Melatonin has demonstrated antioxidant, anti-inflammatory, and potential antiviral properties. Its therapeutic role in critically ill COVID-19 patients admitted to intensive care was underexplored at the start of the pandemic. We conducted a quasi-experimental, pragmatic study over 4 consecutive uninterrupted time periods alternating control groups receiving standard of care (SoC) with treatment groups receiving SoC plus high-dose oral bedtime melatonin (50-200 mg) (OBM). The primary endpoint was 90-day mortality; secondary outcomes included sequential organ failure assessment (SOFA) scores at 4, 7, 14, and 30 days and pre-defined severe adverse events (SAEs). A total of 335 of 339 consecutive patients with a predicted stay > 48 h were enrolled; 202 received OBM with SoC and 133 received SoC alone.

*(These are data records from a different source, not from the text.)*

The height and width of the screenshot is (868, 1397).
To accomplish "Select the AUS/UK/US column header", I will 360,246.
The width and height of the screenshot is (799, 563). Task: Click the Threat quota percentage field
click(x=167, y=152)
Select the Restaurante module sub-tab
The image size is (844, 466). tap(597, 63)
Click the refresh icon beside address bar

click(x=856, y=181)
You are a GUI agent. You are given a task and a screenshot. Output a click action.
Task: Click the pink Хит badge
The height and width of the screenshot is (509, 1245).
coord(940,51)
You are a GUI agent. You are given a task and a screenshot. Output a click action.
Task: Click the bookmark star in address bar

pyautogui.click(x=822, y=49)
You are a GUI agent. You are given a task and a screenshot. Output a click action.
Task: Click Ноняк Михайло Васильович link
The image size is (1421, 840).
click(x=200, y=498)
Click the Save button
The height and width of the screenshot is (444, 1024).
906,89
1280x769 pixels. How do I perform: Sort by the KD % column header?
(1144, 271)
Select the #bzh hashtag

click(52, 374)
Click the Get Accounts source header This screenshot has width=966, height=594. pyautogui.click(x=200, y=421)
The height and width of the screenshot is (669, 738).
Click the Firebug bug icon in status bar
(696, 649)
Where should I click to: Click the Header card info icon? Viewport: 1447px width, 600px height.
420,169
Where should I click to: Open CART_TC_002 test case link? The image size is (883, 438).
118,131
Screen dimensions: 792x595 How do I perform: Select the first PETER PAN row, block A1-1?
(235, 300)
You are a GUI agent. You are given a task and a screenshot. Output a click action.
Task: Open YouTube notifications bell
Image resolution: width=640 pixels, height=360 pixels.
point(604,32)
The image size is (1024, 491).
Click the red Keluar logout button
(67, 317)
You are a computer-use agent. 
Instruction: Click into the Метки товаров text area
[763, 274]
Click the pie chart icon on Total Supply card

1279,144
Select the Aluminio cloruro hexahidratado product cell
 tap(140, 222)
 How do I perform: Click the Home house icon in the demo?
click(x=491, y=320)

OBM was dispensed during the second (n = 162) and fourth (n = 40) study periods after the first (n = 40) and third (n = 93) control group periods, respectively. Melatonin therapy was associated with significantly lower 90-day mortality (20.8% vs. 36.1%, OR 0.46, 95% CI 0.28-0.76). Subjects receiving melatonin had lower SOFA scores on Day 4 and subsequent study visits. SAEs occurred in 84 (41.6%) subjects on OBM and in 80 (60.2%) receiving SoC (risk ratio 0.68, 95% CI 0.54-0.87; p = 0.001). High-dose oral melatonin was safe and associated with improved clinical outcomes. Further evaluation of melatonin and its potential antiviral effects in future epidemics is warranted.